— start Supplied passage —
The Kayı took refuge with the Dodurga tribe after a Mongol attack, in which half the tribe, including Aykız, were killed. Selcan, having had three miscarriages, faced the devious Aytolun Hatun of the Dodurga tribe. However, Selcan failed to prove Aytolun's evil to her family, and was ostracised by Gündoğdu and Gökçe, who think she was still evil. Aytolun's step-son Tuğtekin eventually fell in love with Gökçe, despite her still loving Ertuğrul. Gökçe therefore became more jealous of Halime, and sought to use Tuğtekin to take revenge on Ertuğrul and Halime, which Selcan scolded her for. After Selcan was kidnapped by Baycu Noyan, she was rescued by Gündoğdu, who had been named Alpbaşı (Chief Alp). Meanwhile, Selcan dealt with the arrival of Aytolun's niece, Goncagül Hatun, who fell in love with and was engaged to Gündoğdu. However, with the help of Halime, Banu Çiçek and Ertuğrul, Selcan eventually proved Aytolun and Goncagül's evil to her family. Aytolun and Goncagül were later killed after attacking Selcan, Gökçe and Halime, whilst Tuğtekin married Gökçe after Gökçe grows to love him, although they have a tense relationship due to Gökçe's infertility and previous love for Ertuğrul. Eventually, Gökçe, along with her husband Tuğtekin, are martyred by Baycu Noyan, devastating Selcan. At the end of the season, Selcan became pregnant again, whilst the Kayi Tribe split between the feuding half-brothers Gündoğdu and Ertuğrul. Selcan stays with Gündoğdu in Erzurum, whilst Ertuğrul, Halime, Hayme Ana and Banu Çiçek leave for Bithynia.

Season 5 and Kuruluş: Osman

Following her tribe being ravaged by the Mongols and the devious Beybolat Bey, disguised as 'Albastı', she, Gündoğdu and their son Süleyman, along with their branch of the Kayı tribe, took refuge in Ertuğrul's tribe. She has tense relations upon her arrival with Hafsa Hatun, the wife of Bamsi Bey, who had been managing the tribe after Halime Sultan's death. Hafsa was misled by Sirma Hatun, Beybolat's sister. Eventually, her issues with Hafsa were resolved, whilst Sırma was killed. She was devastated upon the martyrdom of her son Süleyman by Beybolat. However, Süleyman was later avenged by Ertuğrul and Gündoğdu. After her son's death, Selcan grew close with Ertugrul's sons, particularly Osman who craved a mother's love and they in turn viewed Selcan as a mother. Gündoğdu and Selcan later returned to their branch of the tribe in Ahlat after receiving news of their son, İltekin, being wounded.
— end Supplied passage —
— start Available data —
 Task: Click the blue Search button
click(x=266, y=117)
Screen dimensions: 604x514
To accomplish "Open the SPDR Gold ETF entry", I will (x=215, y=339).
— end Available data —
### Written instruction
In the passage about Selcan, why was the marriage between Tuğtekin and Gökçe tense? Answer in one to three sentences. The data isn't needed for this.

### Solution to this exercise
Their relationship was tense because Gökçe could not have children. Her earlier love for Ertuğrul also strained it.